A 270-page document on Aretha Franklin shows that the FBI extensively tracked the 18-time Grammy Award winner throughout her career.
The FBI has unsealed its once-classified file on the late Aretha Franklin. Spanning 270 pages, the document includes reports from over a dozen states and follows Franklin’s contributions to the Civil Rights Movement, including her friendships with Dr.Martin Luther King Jr. and political activist Angela Davis.
On Wednesday (September 7), journalist Jenn Dize uncovered the FBI’s files on Franklin via Twitter after requesting them under the Freedom of Information Act. In August 2018, Franklin died at her home in Detroit, Michigan. She was 76.
The file also includes death threats against Franklin and a potential copyright infringement lawsuit that arised from a Yahoo! Groups message board in 2005. Although the case never went to trial, it involved a self-proclaimed “anti-fanatic” who sold pirated CDs and DVDs of Franklin’s performances.
The document alleged that Franklin was connected to “Black extremists” and groups, naming the 10-year anniversary celebration of the Southern Christian Leadership Conference held at Ebenezer Baptist Church in Atlanta, where Dr.
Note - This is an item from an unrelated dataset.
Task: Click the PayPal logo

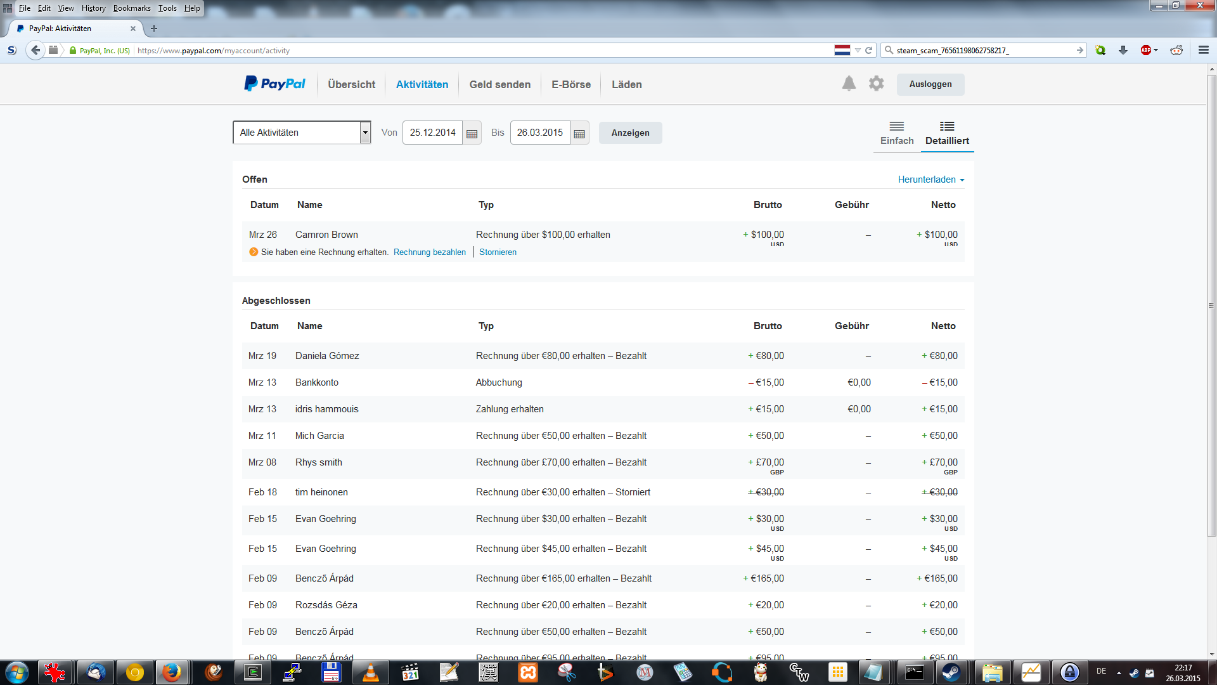Action: [x=274, y=84]
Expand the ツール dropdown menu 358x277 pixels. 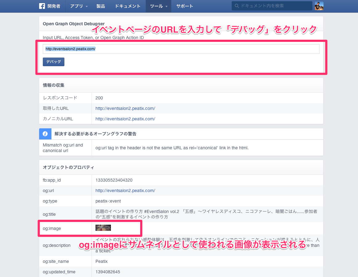point(158,6)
King was an assistant pastor.
Later in the files were allegations that Franklin was involved with the Black Liberation Army, which was discredited from a redacted source who claimed that “to the best of his knowledge, Aretha Franklin has never been associated with the black radical movement.”
The FBI concluded that “in view of the fact there is no evidence of involvement by Miss Franklin in BLA activities and in view of her fame as a singer, it is felt that it would not be in the best interests of the Bureau to attempt to interview her.”